Joannes Ludovicus Immens, die rond 1829 de eigenaar was van de Kromme Elleboog, had nog meer eigendommen. Niet alleen in Tienen, maar ook in Sint-Jans-Geest, Sint-Remigius-Geest, Oplinter, Sint-Margriet-Houtem, Sint-Pieters-Vissenaken, Kumtich, Goetsenhoven, Oorbeek, Bunsbeek en Wommersom. Om zijn inkomsten op te tekenen legde hij een “Manuael” aan, dat in het Toreke bewaard wordt onder het nummer 0 of nul.

Immens woonde in de Veldbornstraat schuin tegenover de Kromme Elleboog. Dit pand heeft in 1830 het kadasternummer H 232. Het huis was toen 3 a 70 ca groot. De bijbehorende tuin had een oppervlakte van 8 a 90 ca. In 1766 was het pand eigendom van notaris De Middel. Deze verkocht op 31 oktober 1766 het huis met de tuin aan Joannes Ludovicus Immens, wellicht de grootvader van de gelijknamige kleinzoon met het Manuael. Grootvader Immens werd in Tienen gedoopt op 1 februari 1722, als zoon van Johannes Hubertus Immens en Hedwig Goossens. Op 20 maart 1751 trouwde hij met Helena Catharina Vandermonden. Immens (de Oude) was dus 44 jaar toen hij het huis in de Veldbornstraat verwierf. Over Immens (de Jonge) heb ik nog geen gegevens gevonden. Wel komt hij als eigenaar voor in de eerste helft van de 19de eeuw. In 1860 is het huis overgegaan naar Louis Crampen met zijn broers en zusters.

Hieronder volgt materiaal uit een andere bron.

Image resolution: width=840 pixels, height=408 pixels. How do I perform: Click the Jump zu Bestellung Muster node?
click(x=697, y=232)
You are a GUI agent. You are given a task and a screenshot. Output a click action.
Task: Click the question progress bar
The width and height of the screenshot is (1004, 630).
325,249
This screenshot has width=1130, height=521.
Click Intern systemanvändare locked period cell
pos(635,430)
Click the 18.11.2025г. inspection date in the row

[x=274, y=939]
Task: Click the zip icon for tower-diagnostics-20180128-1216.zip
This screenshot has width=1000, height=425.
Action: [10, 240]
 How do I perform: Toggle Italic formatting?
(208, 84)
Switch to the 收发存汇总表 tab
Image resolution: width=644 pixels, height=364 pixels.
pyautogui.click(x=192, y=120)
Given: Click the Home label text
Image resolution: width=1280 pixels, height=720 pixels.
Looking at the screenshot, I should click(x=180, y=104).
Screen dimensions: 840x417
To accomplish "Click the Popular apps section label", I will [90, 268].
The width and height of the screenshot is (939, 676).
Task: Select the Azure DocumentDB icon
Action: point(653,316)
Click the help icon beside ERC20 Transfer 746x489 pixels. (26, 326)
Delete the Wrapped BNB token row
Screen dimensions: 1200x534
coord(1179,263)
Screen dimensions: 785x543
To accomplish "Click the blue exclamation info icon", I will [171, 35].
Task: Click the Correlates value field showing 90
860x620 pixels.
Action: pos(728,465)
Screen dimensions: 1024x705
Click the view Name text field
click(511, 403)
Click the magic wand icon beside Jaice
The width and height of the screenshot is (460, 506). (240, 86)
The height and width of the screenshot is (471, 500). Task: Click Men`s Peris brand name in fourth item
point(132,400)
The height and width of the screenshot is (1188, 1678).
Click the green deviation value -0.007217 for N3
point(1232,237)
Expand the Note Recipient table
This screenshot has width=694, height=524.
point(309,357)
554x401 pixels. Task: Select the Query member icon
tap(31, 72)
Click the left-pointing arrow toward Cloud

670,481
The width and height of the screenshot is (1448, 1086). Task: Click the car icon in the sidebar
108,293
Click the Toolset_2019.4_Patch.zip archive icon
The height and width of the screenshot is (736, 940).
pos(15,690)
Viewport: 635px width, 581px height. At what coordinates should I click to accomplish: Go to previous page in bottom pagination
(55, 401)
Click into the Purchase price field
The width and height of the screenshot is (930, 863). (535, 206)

Na de oorlog woonde hier Jean Ferdinand de Neef, gouverneur van Brabant. Hij verkocht het huis aan Jozef Louis Emmanuel Mombaers en zijn echtgenote Irena Maria Victorina Donvil op 5 september 1969. Na het overlijden van Jozef Mombaers op 13 april 1986 werd zijn echtgenote de eigenares van het goed. Zij schonk het huis bij leven aan haar zes kinderen. Brandaan, de zoon van Jos Mombaers, bracht het huis in de belangstelling wegens de oude Ginkgo biloba of Japanse noteboom in de tuin. Deze Ginkgo, met een stamomtrek van 4,36 m, is de tweede dikste van België. De eerste Ginkgo bereikte Europa in 1754, dit is 240 jaar geleden. Waarschijnlijk werd de Ginkgo van Brandaan geplant door de familie Immens na 1766. Hij is dan meer dan 200 jaar oud.

Dr. P. Kempeneers.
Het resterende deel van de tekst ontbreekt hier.